My dad wasn’t a huge fan of what I was listening to but he gave me amazing advice that if I was really interested in radio - and I was - that I needed to vary my listening and listen to it all.

This connection to the people on the air continued even as my taste changed.

I did college radio in high school in Oberlin and in college at Brandeis.

I was derivative and trying to sound like a real radio person.

It took years of practice to learn to not sound like a radio person but to sound like myself.

After college I started waking up to NPR and morning edition. Even though Bob Edwards and Carl Kasell had beautiful voices, they were just talking.

And they were talking to me - like I was in the room with them.

Intimacies

The NPR gang was talking to the whole nation but they were talking to us one at a time. They were talking to me.

Maybe it was important that I know something about the supreme court. They called their friend Nina over to explain it to me.

There was always somebody at this party who could explain what was going on in just the right way.

In the afternoon there were longer pieces on All Things Considered. In addition to the conversations, there were produced stories with sound and commentary built into a story.

I had no idea how hard it was to do all of that work - they made it sound so off-the-cuff and easy.

But I began to note how I listened to radio. In my car. In my living room. In my bedroom. In headphones.

With television I was aware of watching something somewhere. With radio somehow the movie was playing in my head.

Audio producers talk very visually about painting pictures - but it is the audience who supplies the paint.

Live

There’s something about radio that is communal and shared.

While we listen to the same show, I might be getting up while you’re already at work, but we’re both listening at the same time.

That’s just not true anymore.

VCRs changed that in television. You could record and watch later.

You could buy the DVD’s and watch a whole season at once or whenever you wanted.

Streaming means that when a new show drops I don’t know who has watched it when.

And the same is true for radio. Most of the shows that I consume are through podcasts.

I don’t wake up and turn on my radio. I wake up and play through some of the podcasts I downloaded last night.

If there’s a story I don’t care that much about, I might even fast forward through it.

With radio, I listened or changed to another station.

BCN

I don’t know why audio and radio in particular was so important to me.

I also worry about how important radio stations and newspapers will survive.

It turns out - that isn’t new.

On March 15, 1968 the Boston Concert Network was running out of money. They were selling no ads from 10 pm til morning and were on their last legs. They went from all classical to mixing in music of your life but that wasn’t helping.

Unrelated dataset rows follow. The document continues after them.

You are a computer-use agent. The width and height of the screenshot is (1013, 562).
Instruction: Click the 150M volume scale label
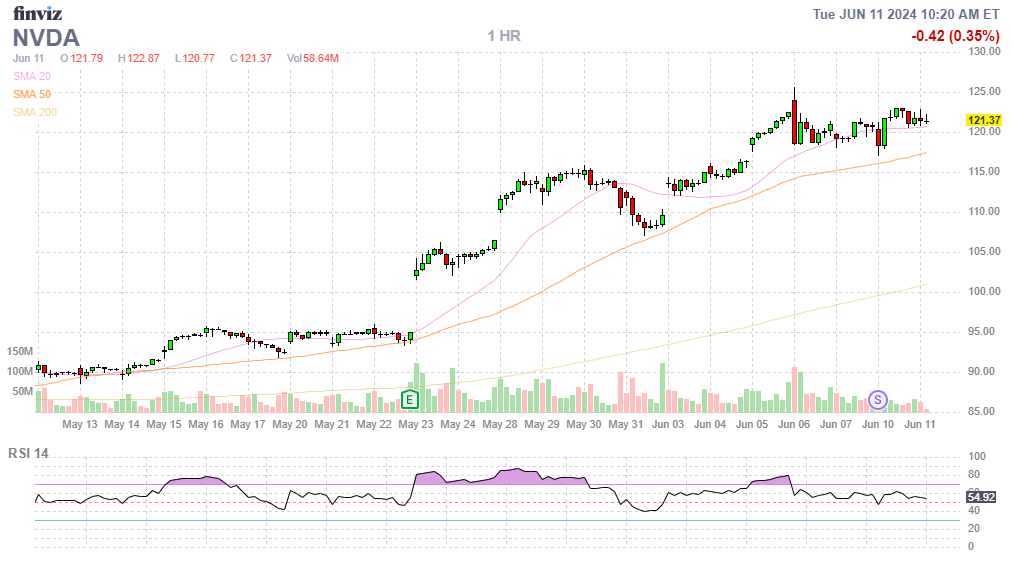(20, 352)
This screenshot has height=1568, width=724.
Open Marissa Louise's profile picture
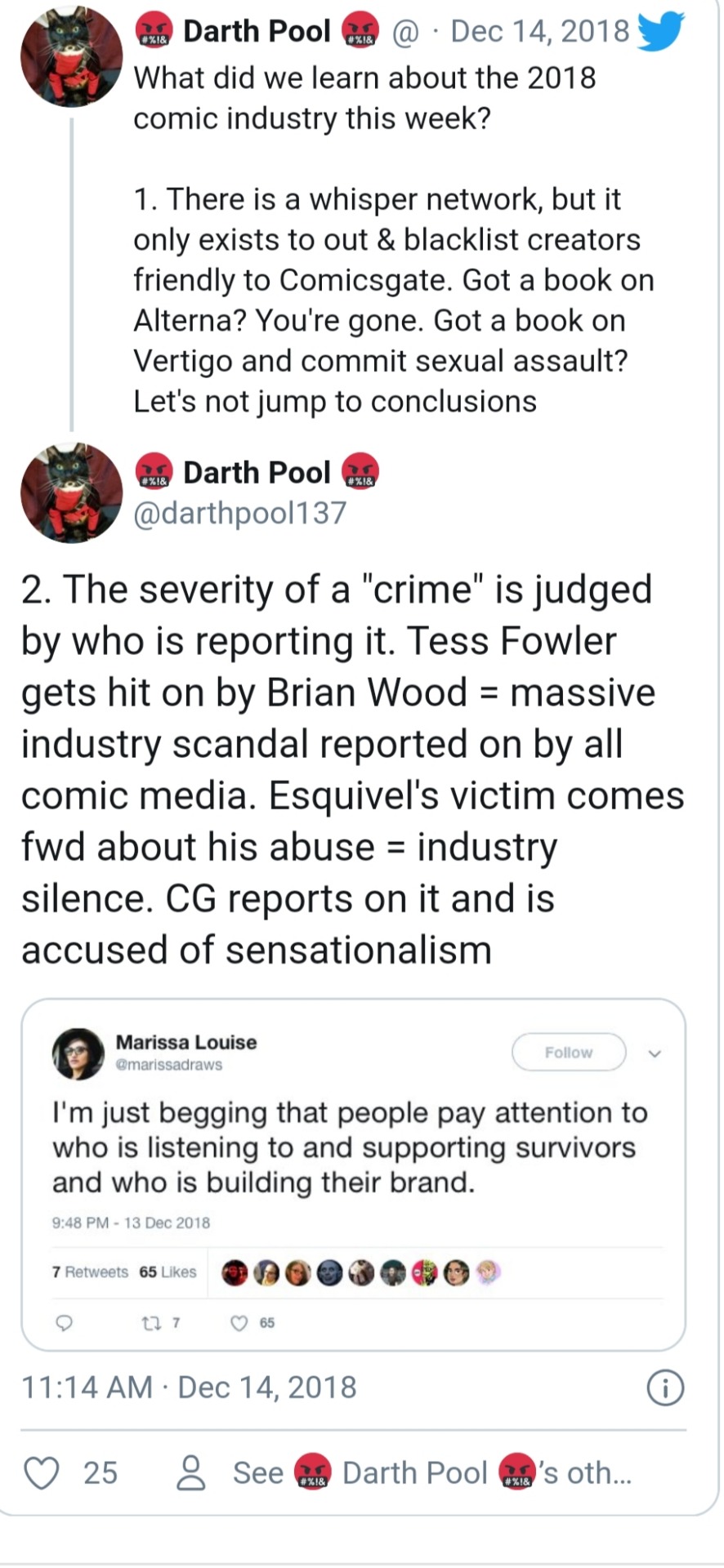pos(78,1053)
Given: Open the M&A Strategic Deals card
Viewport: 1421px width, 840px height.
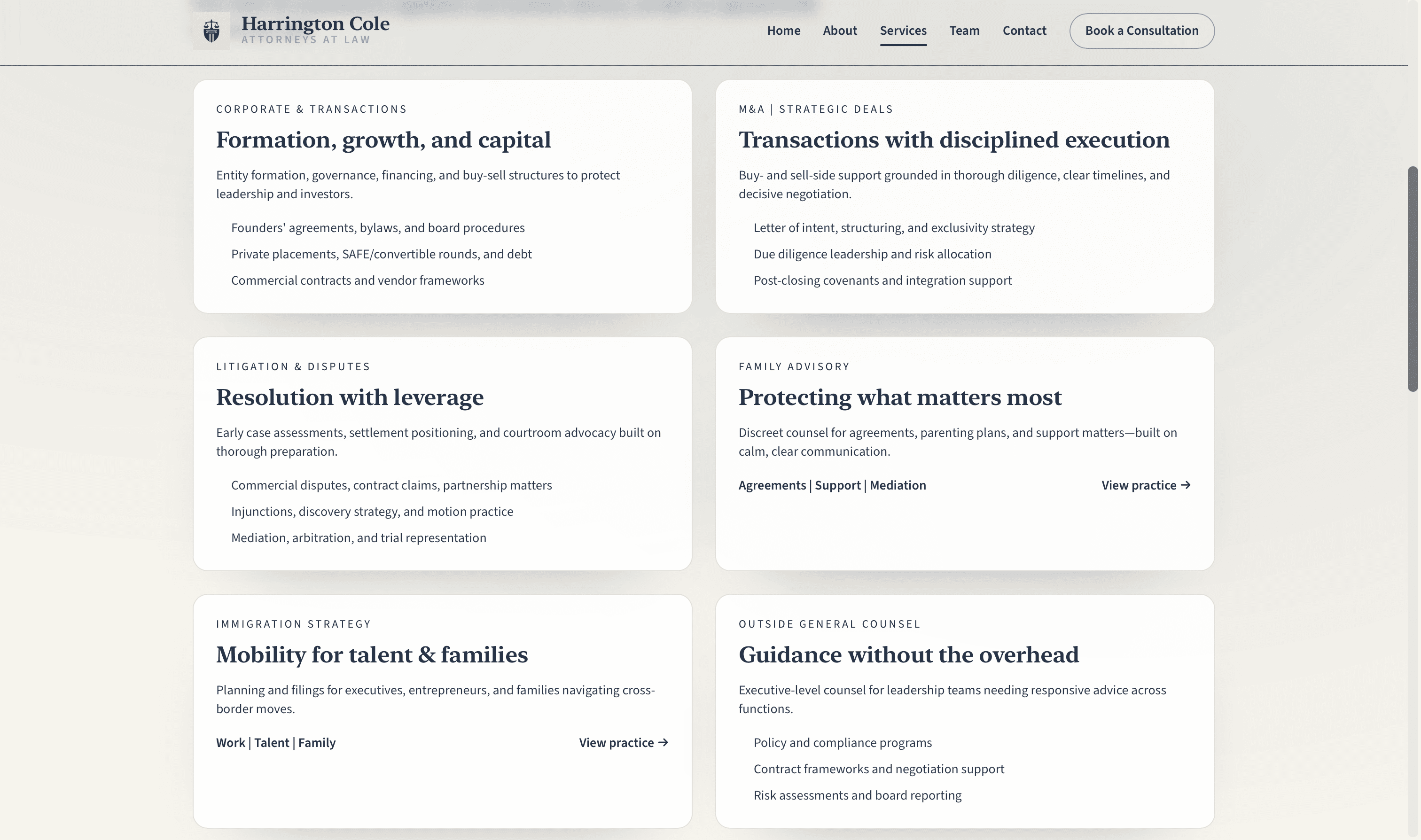Looking at the screenshot, I should click(954, 140).
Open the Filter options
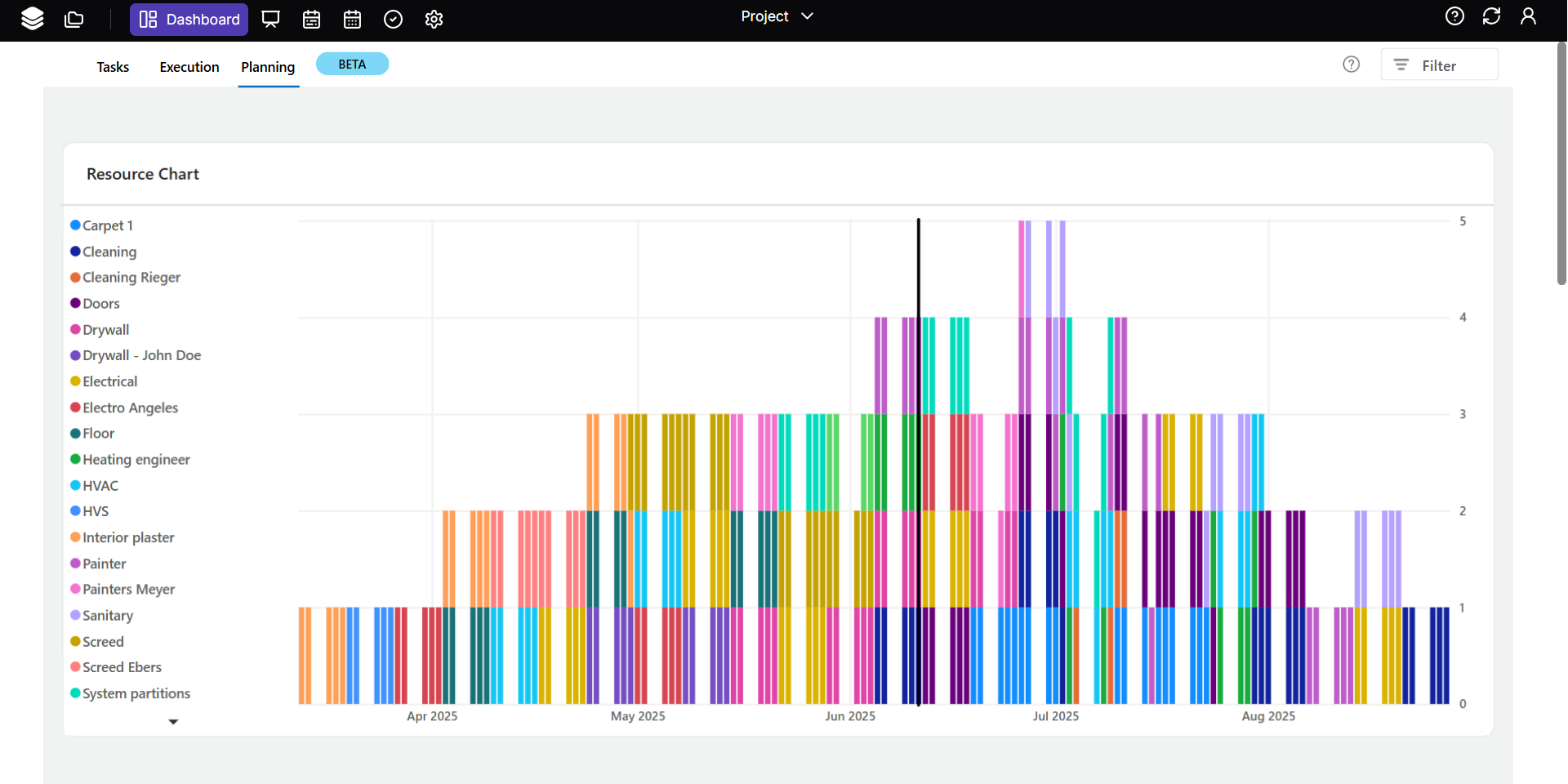This screenshot has width=1568, height=784. (1439, 65)
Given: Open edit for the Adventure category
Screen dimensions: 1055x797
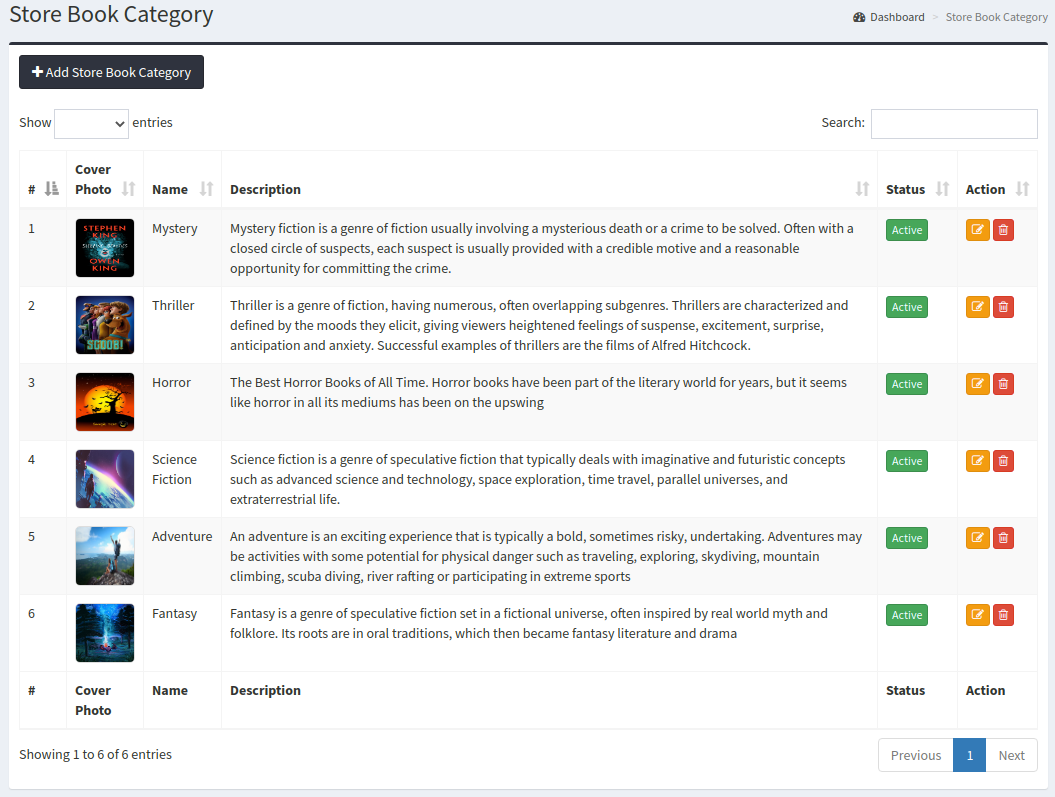Looking at the screenshot, I should (977, 538).
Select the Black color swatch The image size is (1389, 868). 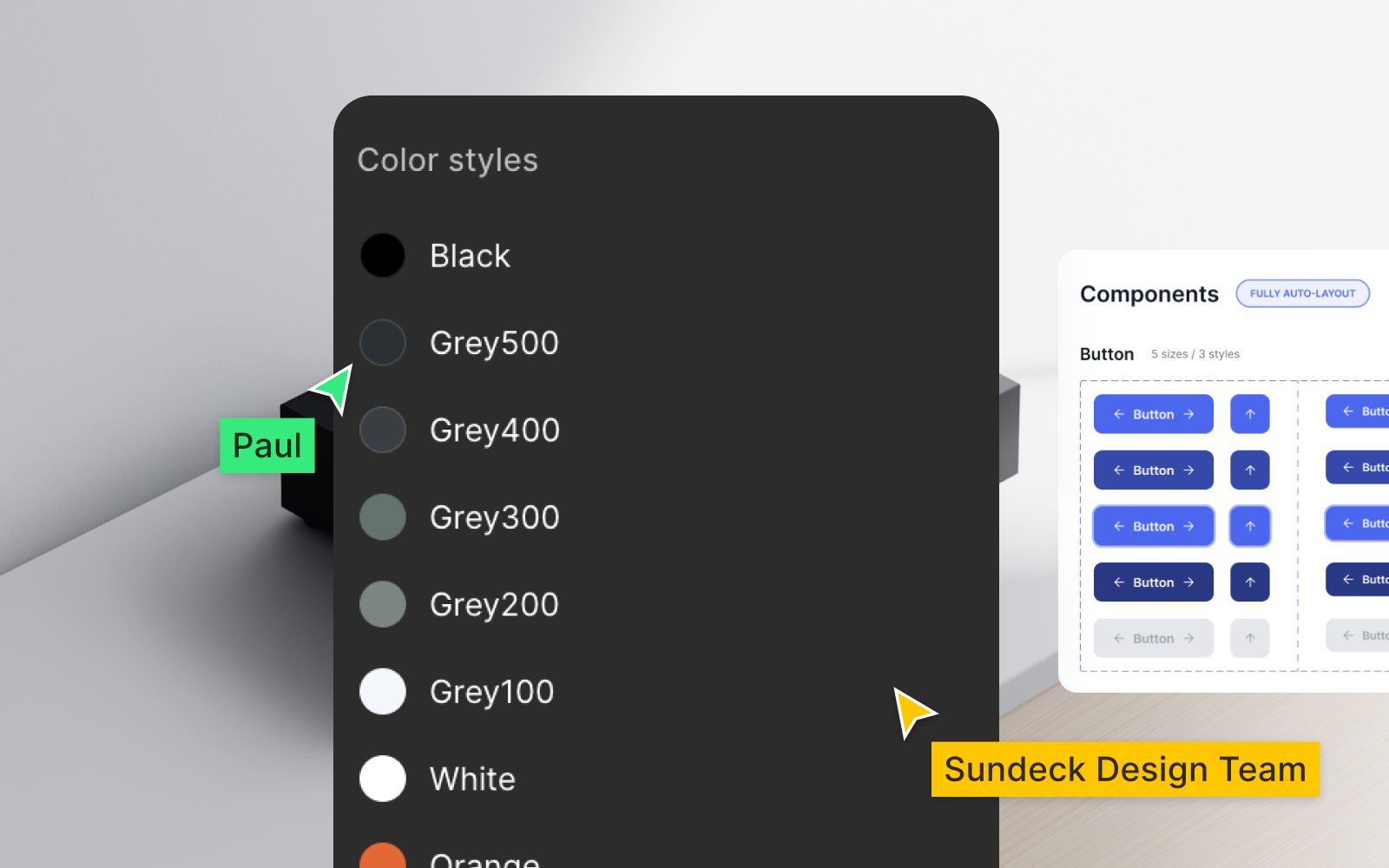pyautogui.click(x=383, y=255)
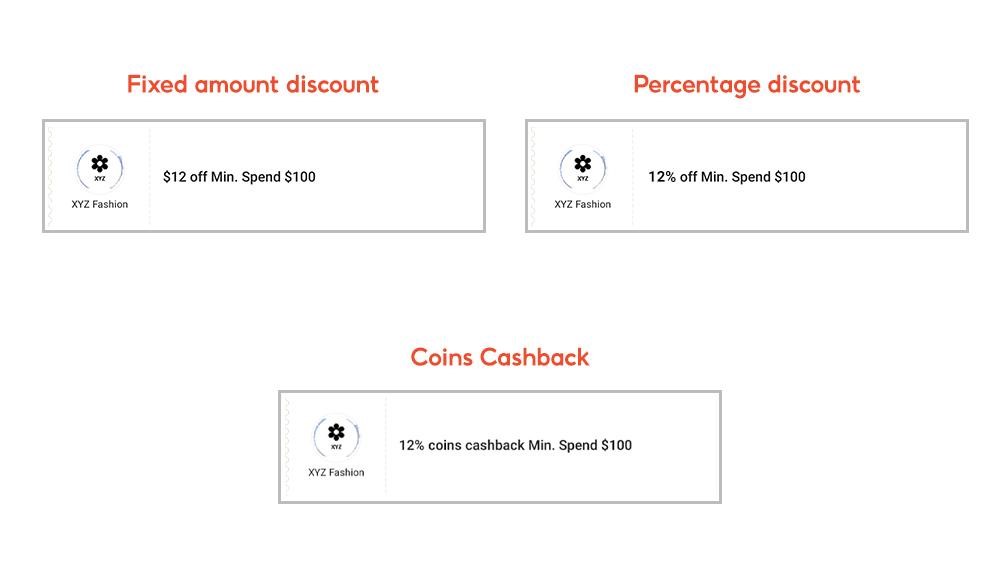
Task: Click XYZ Fashion label under fixed amount voucher
Action: [99, 204]
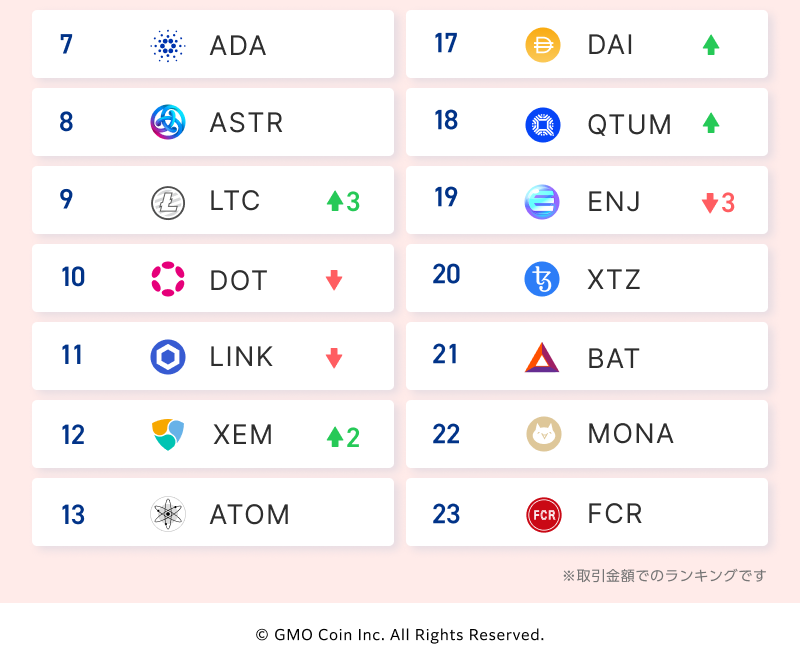Click the XTZ ticker label

click(x=614, y=280)
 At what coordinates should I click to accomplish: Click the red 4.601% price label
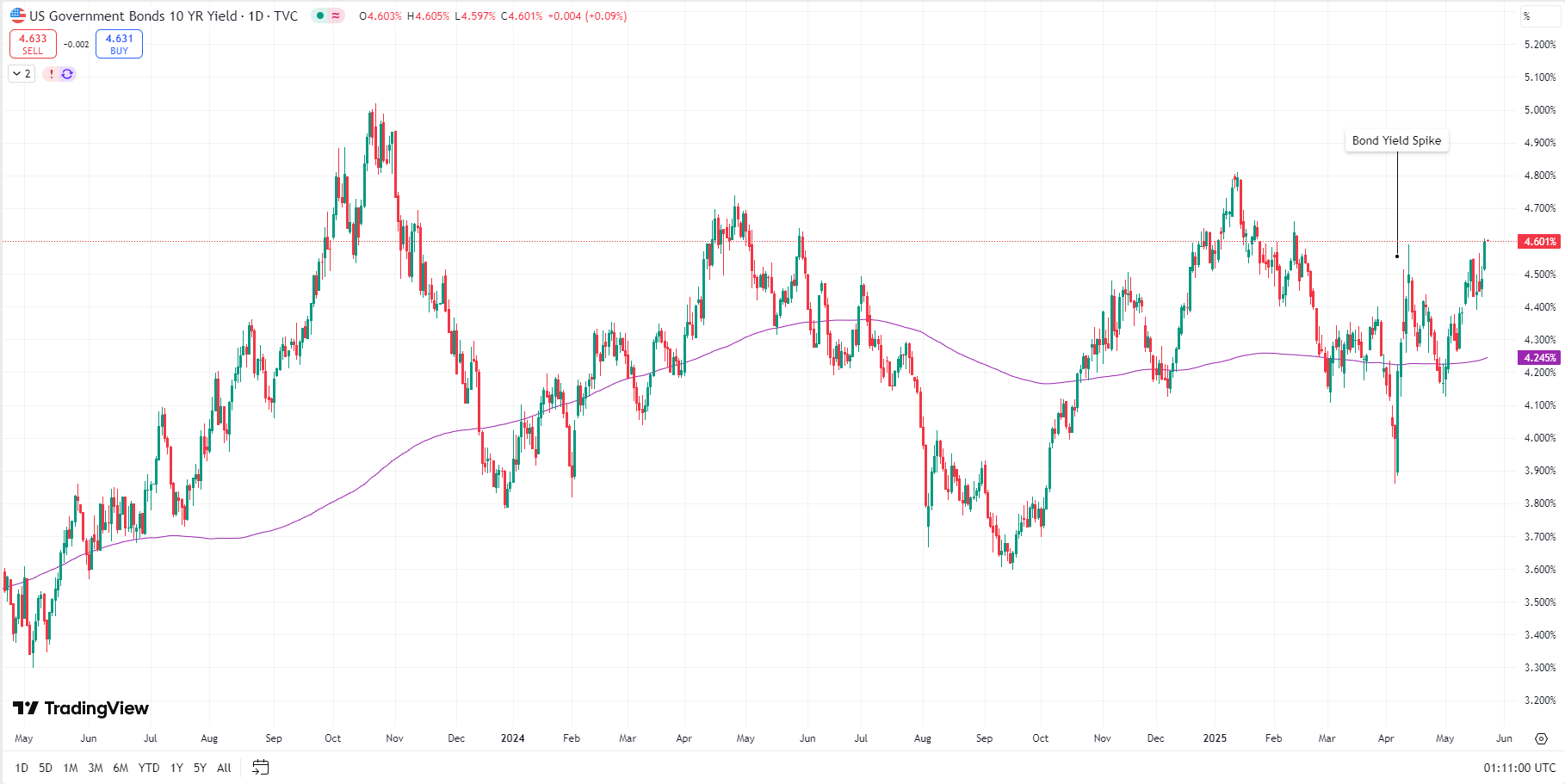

As a last ditch experiment they turned the station, WBCN, over to Rock and Roll overnight. The money started coming in so rock took over weekends as well. Last night I watched a reunion / birthday celebration from many of the station’s personalities over the years. One was able to say definitively that by the third week of May 1968 they had switched completely.

1968

MLK was killed in April 1968. Bobby was killed in June. The Chicago 7 and the DNC protests were in August.

I didn’t get my first radio until that September. I think my introduction to radio would have been quite different.

By the time I got to Boston in 1977 to go to college, radio was magic.

There were so many great radio stations spanning many more formats than I’d known in Cleveland. I listened to so many of them and learned from them all.

But I wanted to be like the jocks at WBCN. They weren’t just announcers - they were personalities and they were talking to me.

I was never that good.

Captains

I was ok on-air - I wasn’t great.

That didn’t matter. I loved it. I loved connecting to the music and the listeners but I was never in that class.

I’m ok with that. In fact, let me end with a quick joke.

A friend wrote to me last week suggesting I do something.

It was a really nice gesture. They were looking out for me and trying to help me find my “next thing.”

So I told him this old joke about a guy who makes enough money that he buys a big yacht.

He wears a captain’s jacket with matching white pants and buys himself a cap to go along.

He invites his parents to join him for a little cruise out on the lake. As they come on board he says to his dad, “look papa, your son is a captain.”

His dad looks at him and says, “son, to me you’re a captain. To your mother, you’re a captain. But to a real captain, you’re no captain.”